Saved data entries
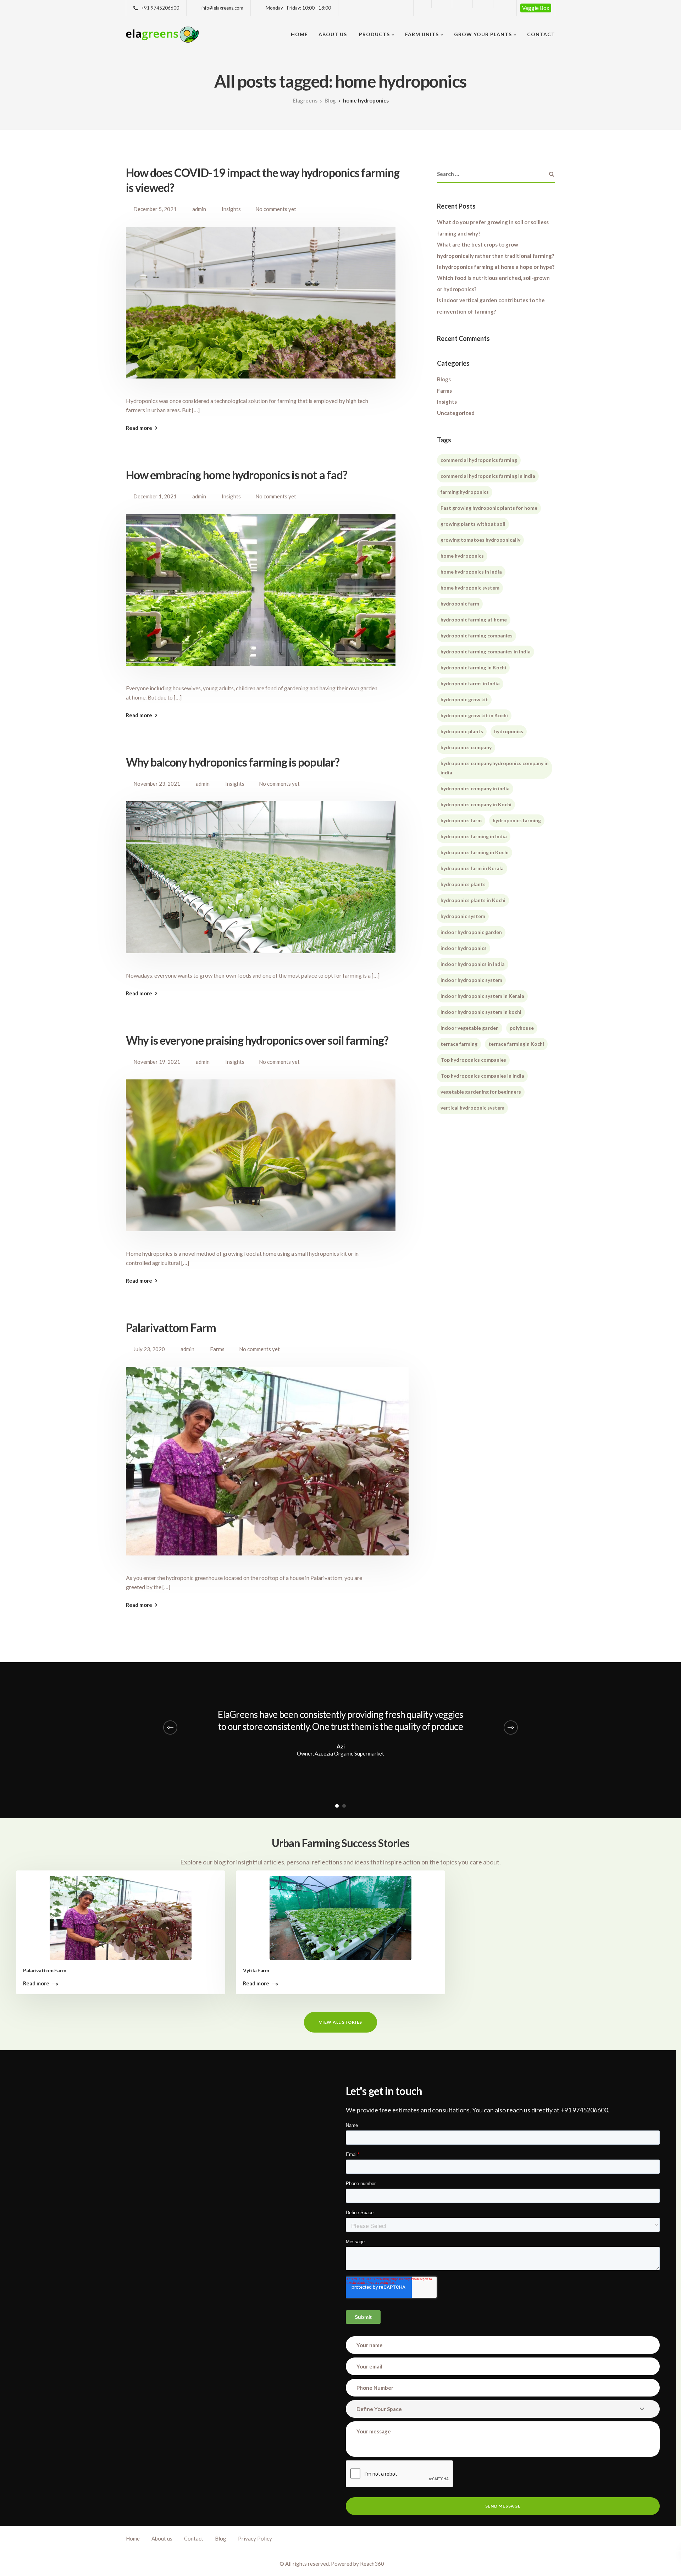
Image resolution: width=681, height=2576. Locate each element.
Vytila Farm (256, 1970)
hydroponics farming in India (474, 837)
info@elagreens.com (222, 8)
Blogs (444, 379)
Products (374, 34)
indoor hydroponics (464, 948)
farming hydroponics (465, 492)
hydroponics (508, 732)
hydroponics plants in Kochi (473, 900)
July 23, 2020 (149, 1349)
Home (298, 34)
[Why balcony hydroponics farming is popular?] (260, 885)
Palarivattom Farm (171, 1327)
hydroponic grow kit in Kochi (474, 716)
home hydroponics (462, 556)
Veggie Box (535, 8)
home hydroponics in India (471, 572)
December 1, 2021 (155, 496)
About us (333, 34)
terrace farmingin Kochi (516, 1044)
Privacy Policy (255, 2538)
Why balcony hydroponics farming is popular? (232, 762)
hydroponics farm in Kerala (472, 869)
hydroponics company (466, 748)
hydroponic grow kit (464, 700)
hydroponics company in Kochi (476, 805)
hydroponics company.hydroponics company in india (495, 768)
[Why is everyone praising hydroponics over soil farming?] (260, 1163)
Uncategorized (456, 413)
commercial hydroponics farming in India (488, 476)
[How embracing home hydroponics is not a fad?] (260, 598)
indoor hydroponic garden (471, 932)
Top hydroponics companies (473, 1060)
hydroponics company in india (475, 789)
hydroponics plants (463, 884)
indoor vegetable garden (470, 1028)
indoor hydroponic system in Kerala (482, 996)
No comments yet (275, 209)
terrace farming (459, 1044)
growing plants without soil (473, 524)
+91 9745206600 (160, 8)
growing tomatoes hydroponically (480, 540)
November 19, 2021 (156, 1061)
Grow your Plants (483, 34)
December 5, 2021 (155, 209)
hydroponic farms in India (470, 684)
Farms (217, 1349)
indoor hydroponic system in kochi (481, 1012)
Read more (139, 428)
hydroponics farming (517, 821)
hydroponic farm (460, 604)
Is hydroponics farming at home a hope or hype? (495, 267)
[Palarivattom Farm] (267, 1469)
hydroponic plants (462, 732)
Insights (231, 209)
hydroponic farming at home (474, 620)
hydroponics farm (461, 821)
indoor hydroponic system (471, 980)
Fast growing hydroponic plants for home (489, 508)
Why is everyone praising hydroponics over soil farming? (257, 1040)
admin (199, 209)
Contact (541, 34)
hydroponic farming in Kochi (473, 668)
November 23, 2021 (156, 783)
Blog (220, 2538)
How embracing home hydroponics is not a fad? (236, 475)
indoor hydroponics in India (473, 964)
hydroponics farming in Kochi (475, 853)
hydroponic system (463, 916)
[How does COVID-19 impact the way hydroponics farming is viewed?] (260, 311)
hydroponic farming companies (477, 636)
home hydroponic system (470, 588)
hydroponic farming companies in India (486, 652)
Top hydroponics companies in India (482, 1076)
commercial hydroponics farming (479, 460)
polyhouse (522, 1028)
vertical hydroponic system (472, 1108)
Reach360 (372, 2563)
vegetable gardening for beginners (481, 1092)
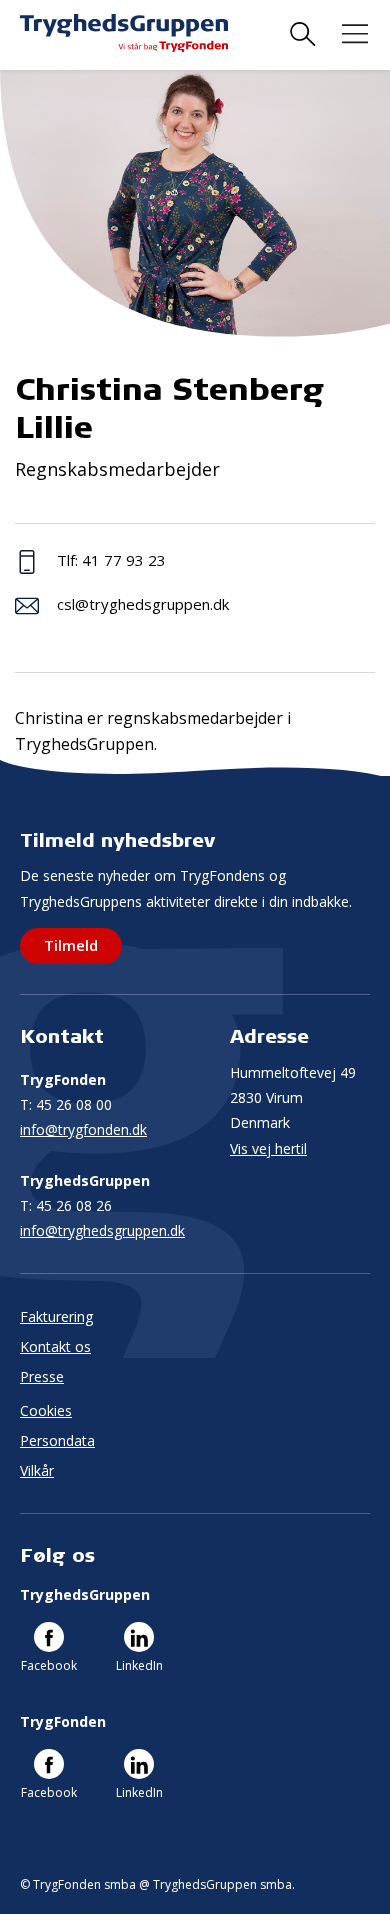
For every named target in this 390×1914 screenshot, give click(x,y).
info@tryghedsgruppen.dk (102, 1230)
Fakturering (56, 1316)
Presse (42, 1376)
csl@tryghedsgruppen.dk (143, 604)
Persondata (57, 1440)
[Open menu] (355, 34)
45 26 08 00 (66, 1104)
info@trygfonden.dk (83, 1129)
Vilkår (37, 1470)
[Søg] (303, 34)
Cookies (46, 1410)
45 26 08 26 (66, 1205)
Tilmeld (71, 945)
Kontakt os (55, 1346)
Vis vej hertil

▶ **Your instructions**:
Go through the entries above, and wherever a line holds the word "companies", copy that line.

▶ **Task output**:
Top hydroponics companies (473, 1060)
hydroponic farming companies (477, 636)
hydroponic farming companies in India (486, 652)
Top hydroponics companies in India (482, 1076)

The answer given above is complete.